What to work on -
From the entries below, gather each line containing the word "section".

Collected data entries:
◆ ◆ ◆ ◆

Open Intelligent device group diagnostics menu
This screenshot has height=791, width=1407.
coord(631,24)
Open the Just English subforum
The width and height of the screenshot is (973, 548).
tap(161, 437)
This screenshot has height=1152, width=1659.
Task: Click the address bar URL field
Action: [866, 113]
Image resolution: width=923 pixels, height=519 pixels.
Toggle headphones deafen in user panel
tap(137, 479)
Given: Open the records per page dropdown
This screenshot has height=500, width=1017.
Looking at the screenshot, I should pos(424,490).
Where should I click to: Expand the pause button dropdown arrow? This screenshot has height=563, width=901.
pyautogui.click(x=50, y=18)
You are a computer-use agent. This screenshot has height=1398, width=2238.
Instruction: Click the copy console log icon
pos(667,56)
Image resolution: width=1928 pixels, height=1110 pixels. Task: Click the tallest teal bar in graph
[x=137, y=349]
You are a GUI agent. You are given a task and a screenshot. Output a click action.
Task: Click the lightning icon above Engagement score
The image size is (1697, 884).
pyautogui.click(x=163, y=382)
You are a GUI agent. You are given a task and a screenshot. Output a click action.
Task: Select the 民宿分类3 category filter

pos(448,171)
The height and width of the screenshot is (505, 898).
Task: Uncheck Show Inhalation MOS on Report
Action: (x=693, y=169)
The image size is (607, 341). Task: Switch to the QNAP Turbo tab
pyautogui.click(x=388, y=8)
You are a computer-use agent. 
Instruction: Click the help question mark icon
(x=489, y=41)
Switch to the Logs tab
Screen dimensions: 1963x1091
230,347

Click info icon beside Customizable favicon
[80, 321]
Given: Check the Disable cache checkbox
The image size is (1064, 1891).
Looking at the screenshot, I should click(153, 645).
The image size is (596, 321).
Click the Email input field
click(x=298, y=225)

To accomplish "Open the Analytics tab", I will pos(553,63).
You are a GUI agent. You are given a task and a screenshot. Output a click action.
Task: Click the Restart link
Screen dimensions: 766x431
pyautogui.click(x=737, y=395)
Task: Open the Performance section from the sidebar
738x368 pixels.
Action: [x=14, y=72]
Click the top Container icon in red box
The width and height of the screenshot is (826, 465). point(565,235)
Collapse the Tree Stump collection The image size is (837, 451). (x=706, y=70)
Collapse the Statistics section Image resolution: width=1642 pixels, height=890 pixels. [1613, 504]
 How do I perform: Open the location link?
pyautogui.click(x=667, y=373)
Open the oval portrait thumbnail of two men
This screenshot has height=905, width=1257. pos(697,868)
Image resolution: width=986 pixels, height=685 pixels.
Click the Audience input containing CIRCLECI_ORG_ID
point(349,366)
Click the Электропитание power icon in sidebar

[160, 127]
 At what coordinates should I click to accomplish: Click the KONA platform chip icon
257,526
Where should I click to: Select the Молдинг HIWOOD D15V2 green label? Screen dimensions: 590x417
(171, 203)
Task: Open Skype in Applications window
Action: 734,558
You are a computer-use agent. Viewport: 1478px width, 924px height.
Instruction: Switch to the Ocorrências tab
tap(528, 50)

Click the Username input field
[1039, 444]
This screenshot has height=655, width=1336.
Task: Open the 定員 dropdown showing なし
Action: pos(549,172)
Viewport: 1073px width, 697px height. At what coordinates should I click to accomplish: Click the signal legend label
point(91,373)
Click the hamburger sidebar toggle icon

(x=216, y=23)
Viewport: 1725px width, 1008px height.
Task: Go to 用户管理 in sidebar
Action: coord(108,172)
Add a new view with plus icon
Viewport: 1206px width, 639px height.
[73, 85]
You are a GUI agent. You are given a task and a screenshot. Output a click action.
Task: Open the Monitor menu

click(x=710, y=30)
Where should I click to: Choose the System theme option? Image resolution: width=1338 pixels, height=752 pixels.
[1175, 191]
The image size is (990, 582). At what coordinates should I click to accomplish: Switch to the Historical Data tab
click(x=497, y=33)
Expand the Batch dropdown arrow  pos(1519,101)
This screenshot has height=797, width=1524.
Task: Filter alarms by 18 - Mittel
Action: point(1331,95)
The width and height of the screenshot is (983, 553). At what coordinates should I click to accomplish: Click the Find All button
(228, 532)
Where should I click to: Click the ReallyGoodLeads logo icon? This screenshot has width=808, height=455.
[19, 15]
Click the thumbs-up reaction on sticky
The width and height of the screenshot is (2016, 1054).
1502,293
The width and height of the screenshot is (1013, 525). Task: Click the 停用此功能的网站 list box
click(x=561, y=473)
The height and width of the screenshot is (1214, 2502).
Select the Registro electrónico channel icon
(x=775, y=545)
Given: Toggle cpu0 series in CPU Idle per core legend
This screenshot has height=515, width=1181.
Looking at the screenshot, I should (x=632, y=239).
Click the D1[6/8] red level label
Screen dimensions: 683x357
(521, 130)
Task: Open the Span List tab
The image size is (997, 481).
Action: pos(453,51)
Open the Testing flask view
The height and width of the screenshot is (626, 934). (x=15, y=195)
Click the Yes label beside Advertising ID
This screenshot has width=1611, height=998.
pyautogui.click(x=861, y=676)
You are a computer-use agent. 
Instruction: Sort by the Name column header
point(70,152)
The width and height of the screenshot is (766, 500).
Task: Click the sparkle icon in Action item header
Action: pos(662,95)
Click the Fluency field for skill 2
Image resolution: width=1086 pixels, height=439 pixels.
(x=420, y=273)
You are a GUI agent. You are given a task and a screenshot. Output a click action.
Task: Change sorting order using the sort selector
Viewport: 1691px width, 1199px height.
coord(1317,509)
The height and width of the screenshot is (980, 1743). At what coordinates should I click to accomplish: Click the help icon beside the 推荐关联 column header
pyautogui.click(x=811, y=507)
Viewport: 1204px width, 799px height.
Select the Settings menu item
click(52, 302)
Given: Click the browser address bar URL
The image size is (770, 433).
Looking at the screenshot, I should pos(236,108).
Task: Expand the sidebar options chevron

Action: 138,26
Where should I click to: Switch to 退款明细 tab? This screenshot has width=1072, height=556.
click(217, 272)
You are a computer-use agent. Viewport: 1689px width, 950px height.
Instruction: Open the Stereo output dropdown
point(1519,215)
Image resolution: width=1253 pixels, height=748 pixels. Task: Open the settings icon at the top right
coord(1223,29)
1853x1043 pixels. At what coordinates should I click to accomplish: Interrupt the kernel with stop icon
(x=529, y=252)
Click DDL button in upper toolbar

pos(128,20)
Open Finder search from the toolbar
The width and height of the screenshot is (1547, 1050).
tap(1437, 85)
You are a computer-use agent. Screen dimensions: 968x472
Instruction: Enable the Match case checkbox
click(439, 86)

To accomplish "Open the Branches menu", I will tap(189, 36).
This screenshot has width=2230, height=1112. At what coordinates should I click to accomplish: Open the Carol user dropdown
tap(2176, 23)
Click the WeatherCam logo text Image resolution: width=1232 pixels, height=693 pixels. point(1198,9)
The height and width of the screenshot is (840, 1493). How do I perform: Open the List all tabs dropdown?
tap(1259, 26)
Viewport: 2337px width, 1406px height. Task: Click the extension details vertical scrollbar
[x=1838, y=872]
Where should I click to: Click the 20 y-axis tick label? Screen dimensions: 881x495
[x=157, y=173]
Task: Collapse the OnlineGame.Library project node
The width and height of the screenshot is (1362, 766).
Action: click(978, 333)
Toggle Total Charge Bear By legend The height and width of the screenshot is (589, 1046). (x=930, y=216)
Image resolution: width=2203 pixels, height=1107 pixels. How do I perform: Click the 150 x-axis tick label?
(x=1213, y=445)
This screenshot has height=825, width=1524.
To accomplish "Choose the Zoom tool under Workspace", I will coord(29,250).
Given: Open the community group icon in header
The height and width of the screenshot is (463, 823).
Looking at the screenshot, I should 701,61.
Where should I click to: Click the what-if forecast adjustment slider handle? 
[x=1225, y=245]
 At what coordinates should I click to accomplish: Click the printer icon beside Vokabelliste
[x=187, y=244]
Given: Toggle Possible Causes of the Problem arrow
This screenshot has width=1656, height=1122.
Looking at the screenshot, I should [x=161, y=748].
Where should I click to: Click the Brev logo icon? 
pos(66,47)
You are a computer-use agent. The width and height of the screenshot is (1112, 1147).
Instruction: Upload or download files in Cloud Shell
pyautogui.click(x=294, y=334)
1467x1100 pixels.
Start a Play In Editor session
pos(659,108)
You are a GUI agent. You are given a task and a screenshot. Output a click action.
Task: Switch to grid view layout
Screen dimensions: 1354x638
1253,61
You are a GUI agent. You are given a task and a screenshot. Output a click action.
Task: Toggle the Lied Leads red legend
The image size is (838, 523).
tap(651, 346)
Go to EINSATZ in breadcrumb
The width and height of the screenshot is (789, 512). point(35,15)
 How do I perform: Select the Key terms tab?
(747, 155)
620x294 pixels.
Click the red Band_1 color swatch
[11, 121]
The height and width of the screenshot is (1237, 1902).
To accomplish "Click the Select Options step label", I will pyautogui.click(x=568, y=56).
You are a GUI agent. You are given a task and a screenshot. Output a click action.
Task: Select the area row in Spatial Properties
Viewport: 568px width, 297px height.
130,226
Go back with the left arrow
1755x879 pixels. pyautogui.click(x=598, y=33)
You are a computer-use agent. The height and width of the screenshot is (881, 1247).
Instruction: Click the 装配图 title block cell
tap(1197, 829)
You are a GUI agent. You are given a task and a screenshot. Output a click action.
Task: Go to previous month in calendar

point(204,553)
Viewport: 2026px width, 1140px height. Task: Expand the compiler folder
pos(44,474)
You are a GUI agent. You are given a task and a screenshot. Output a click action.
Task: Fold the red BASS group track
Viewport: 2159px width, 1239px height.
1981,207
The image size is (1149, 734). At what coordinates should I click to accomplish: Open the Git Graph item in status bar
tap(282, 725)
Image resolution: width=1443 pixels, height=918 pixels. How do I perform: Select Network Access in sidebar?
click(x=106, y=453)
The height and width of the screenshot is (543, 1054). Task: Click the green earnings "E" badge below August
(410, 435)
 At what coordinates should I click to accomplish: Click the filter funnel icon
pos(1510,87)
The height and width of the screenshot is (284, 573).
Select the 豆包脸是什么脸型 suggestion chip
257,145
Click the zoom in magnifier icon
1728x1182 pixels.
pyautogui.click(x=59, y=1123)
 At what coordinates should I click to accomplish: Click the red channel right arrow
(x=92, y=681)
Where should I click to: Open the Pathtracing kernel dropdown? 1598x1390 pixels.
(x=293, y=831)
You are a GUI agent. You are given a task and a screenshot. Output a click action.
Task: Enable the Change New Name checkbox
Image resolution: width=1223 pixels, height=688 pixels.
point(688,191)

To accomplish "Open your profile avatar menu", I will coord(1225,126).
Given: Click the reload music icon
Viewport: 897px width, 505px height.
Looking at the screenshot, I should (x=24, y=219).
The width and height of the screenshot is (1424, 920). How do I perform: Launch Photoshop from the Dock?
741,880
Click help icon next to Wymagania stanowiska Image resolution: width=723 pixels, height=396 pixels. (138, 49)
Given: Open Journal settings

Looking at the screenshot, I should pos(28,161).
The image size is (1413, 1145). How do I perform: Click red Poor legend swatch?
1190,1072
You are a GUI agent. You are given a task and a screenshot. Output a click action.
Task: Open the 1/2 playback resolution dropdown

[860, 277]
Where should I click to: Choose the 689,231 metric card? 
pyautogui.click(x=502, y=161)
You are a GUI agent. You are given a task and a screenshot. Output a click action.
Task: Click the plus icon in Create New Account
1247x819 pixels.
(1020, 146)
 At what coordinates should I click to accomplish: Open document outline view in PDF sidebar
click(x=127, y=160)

◆ ◆ ◆ ◆

Result of the exercise -
Task: Open the Performance section from the sidebar
Collapse the Statistics section Image resolution: width=1642 pixels, height=890 pixels. [1613, 504]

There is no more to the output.